--- RECORDS ---
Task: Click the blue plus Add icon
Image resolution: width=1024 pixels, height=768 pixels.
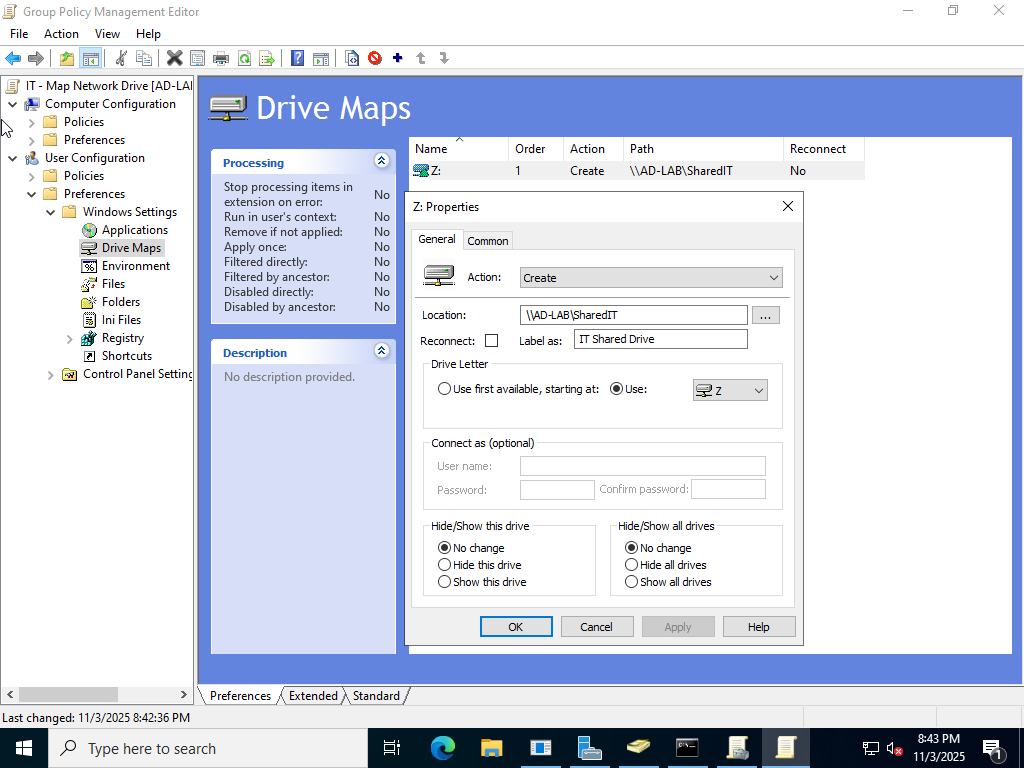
---
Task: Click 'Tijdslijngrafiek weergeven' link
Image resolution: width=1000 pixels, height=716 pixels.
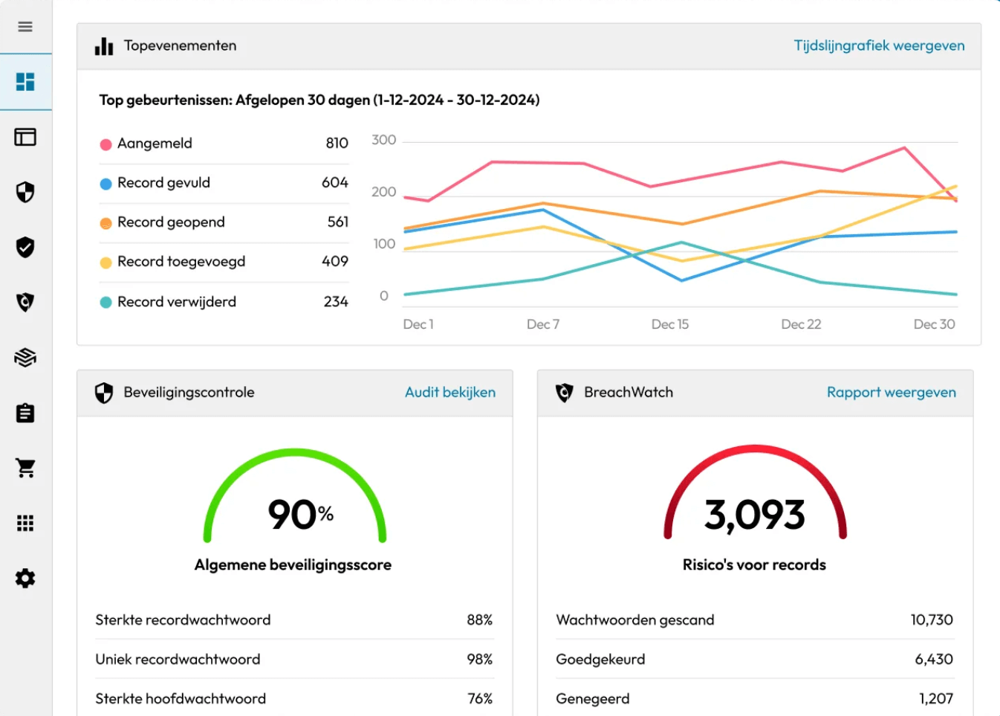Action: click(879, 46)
* * *
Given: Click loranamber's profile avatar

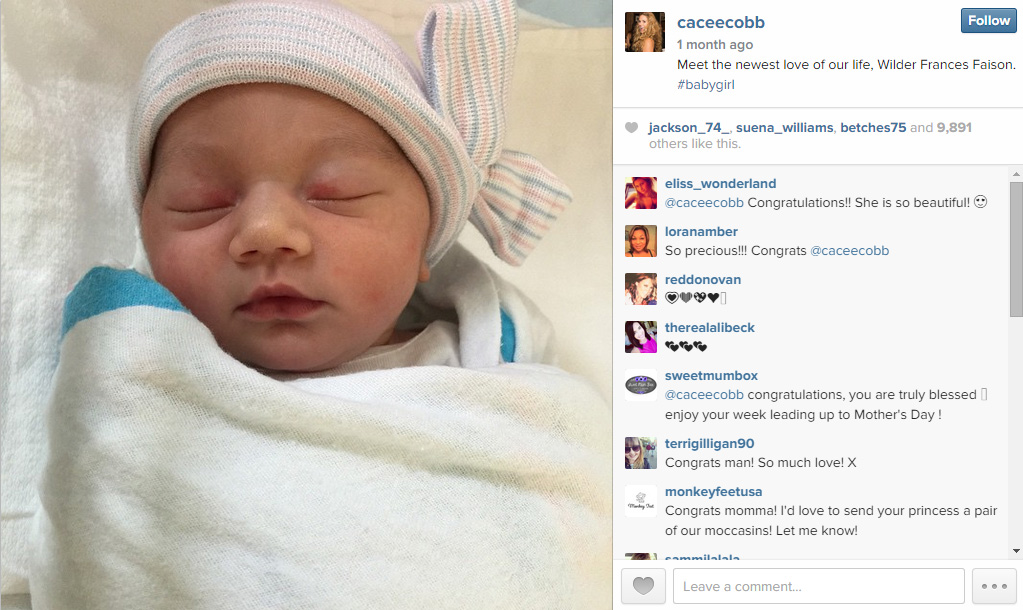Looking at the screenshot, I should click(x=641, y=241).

--- WORK INSTRUCTION ---
Within the listing above, give again exactly every line from the line with "Task: Click the blue plus Add icon" through the line with "Image resolution: width=1024", both included, and no other line.

--- OUTPUT BELOW ---
Task: Click the blue plus Add icon
Image resolution: width=1024 pixels, height=768 pixels.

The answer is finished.